23. A method of providing a reduction in the potential for substantial adverse health consequences resulting from an improper dosing of an esmolol concentrate liquid composition comprising the steps of:

a) providing a sterile, liquid composition comprising about 40-60 mg/ml of esmolol hydrochloride; and

b) from about 0.01 to about 2 M of a buffering agent;

wherein the composition has a pH of about 4.0 to 6.0.

24. The method of claim 23, wherein the buffering agent comprises at least one of acetate, glutamate, citrate, tartrate, benzoate, lactate, gluconate, phosphate and glycine and conjugate acids thereof.

25. The method of claim 23, wherein the buffering agent comprises sodium acetate and acetic acid.

26. The method of claim 23, further comprising an osmotic adjusting agent.
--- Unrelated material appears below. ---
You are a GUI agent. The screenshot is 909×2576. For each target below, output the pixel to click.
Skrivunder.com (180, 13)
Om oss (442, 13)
27. The method of claim 23, wherein the osmotic adjusting agent is selected from the group consisting of dextrose, sodium chloride, sodium bicarbonate, calcium chloride, potassium chloride, sodium lactate and Ringer's solution.

28. The method of claim 23, wherein the osmotic adjusting agent is present in an amount of from about 0.1 to about 5 mg/mL.
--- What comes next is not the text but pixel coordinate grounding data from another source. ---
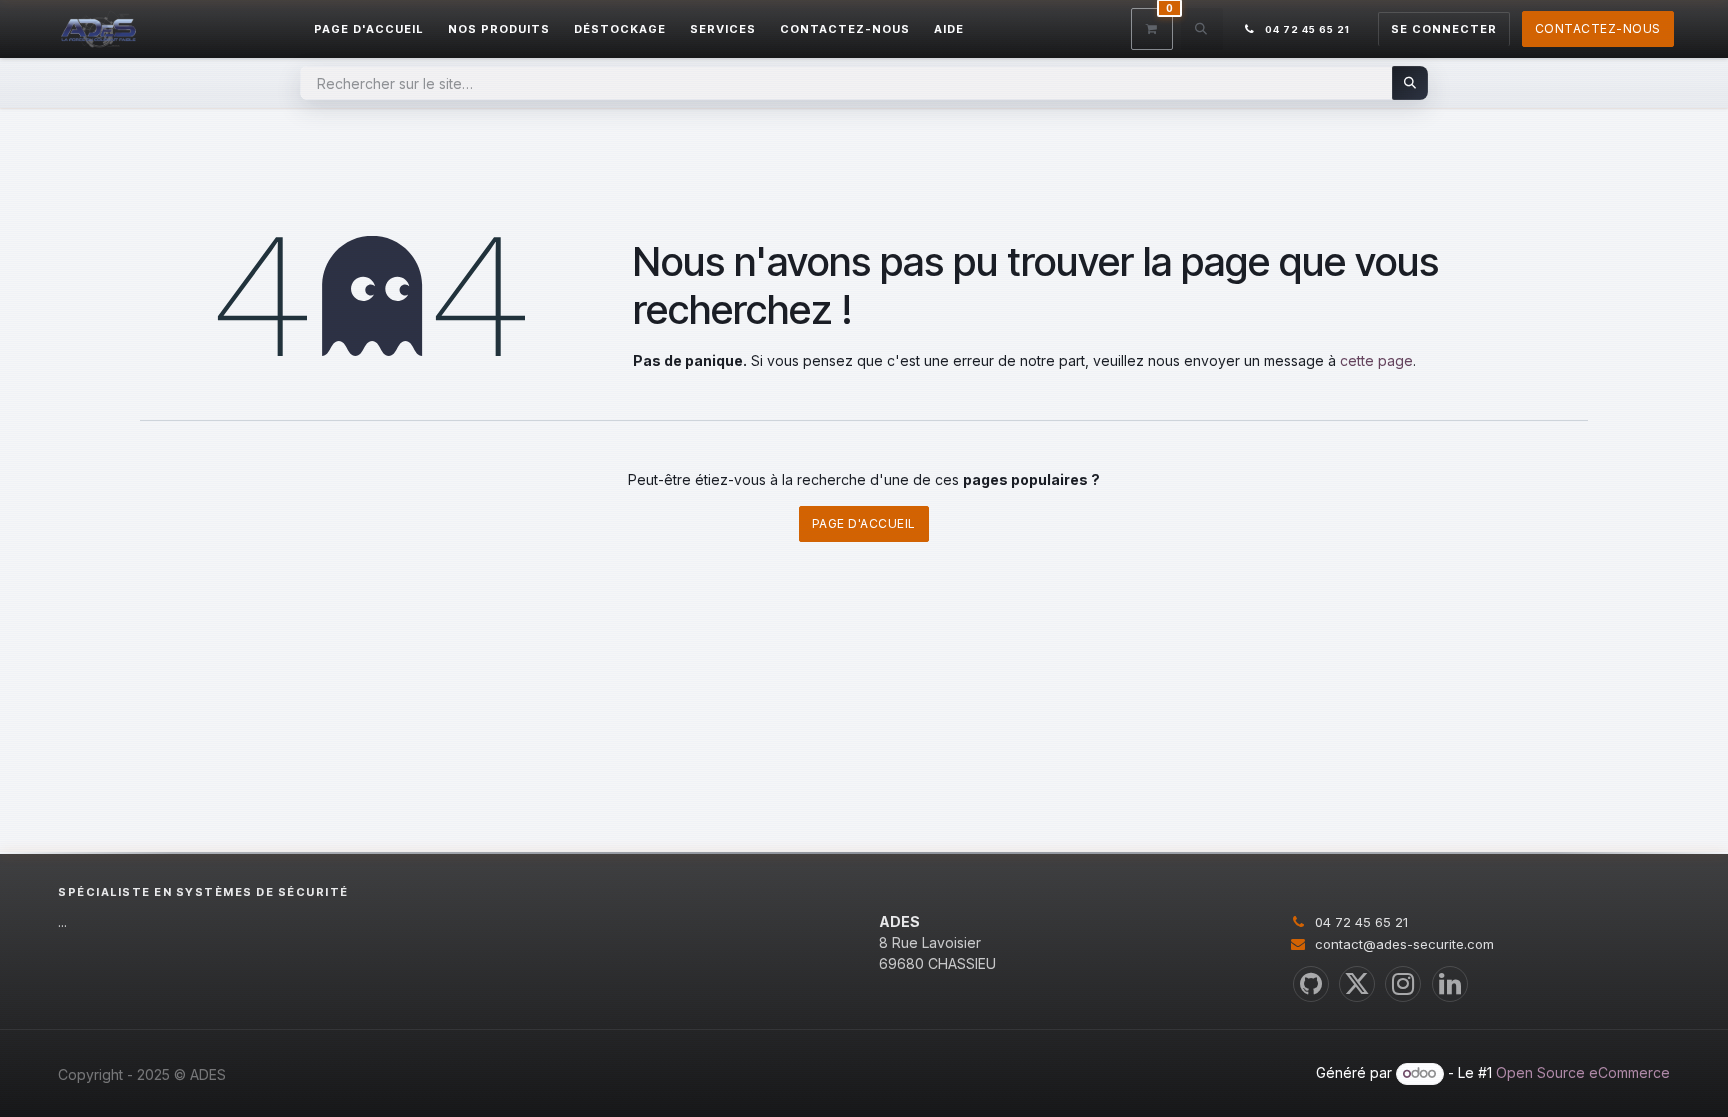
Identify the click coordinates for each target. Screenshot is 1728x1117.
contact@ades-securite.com (1404, 944)
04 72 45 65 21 (1361, 922)
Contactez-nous (1598, 28)
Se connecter (1444, 29)
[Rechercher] (1410, 83)
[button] (1202, 29)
29. The method of claim 27, wherein sterile, liquid composition comprises:

a) about 45 to 55 mg/mL esmolol HCl;

b) about 0.01 M glacial acetic acid; and

c) about 1 mg/ml sodium chloride.

30. The method of claim 27, wherein sterile, liquid composition comprises:

a) about 45 to 55 mg/mL esmolol HCl;

b) about 0.01 M sodium acetate;

c) about 0.01 M glacial acetic acid; and

d) about 1 mg/mL sodium chloride.

31. The method of claim 27, wherein sterile, liquid composition comprises:

a) about 45 to 55 mg/mL esmolol HCl;

b) about 0.005 M sodium acetate;

c) about 0.01 M glacial acetic acid; and

d) about 1 mg/mL sodium chloride.

32. The method of claim 27, wherein sterile, liquid composition comprises:

a) about 45 to 55 mg/mL esmolol HCl;

b) about 0.01 M sodium acetate;

c) about 0.01 M glacial acetic acid; and

d) about 1 mg/mL dextrose.

33. The method of claim 27, wherein sterile, liquid composition comprises:

a) about 45 to 55 mg/mL esmolol HCl;

b) about 0.02 M sodium acetate;

c) about 0.01 M glacial acetic acid; and

d) about 1 mg/mL sodium chloride.

34. The method of claim 23, wherein sterile, liquid composition comprises:

a) about 45 to 55 mg/mL esmolol HCl;

b) about 0.02 M sodium acetate; and

c) about 0.01 M glacial acetic acid.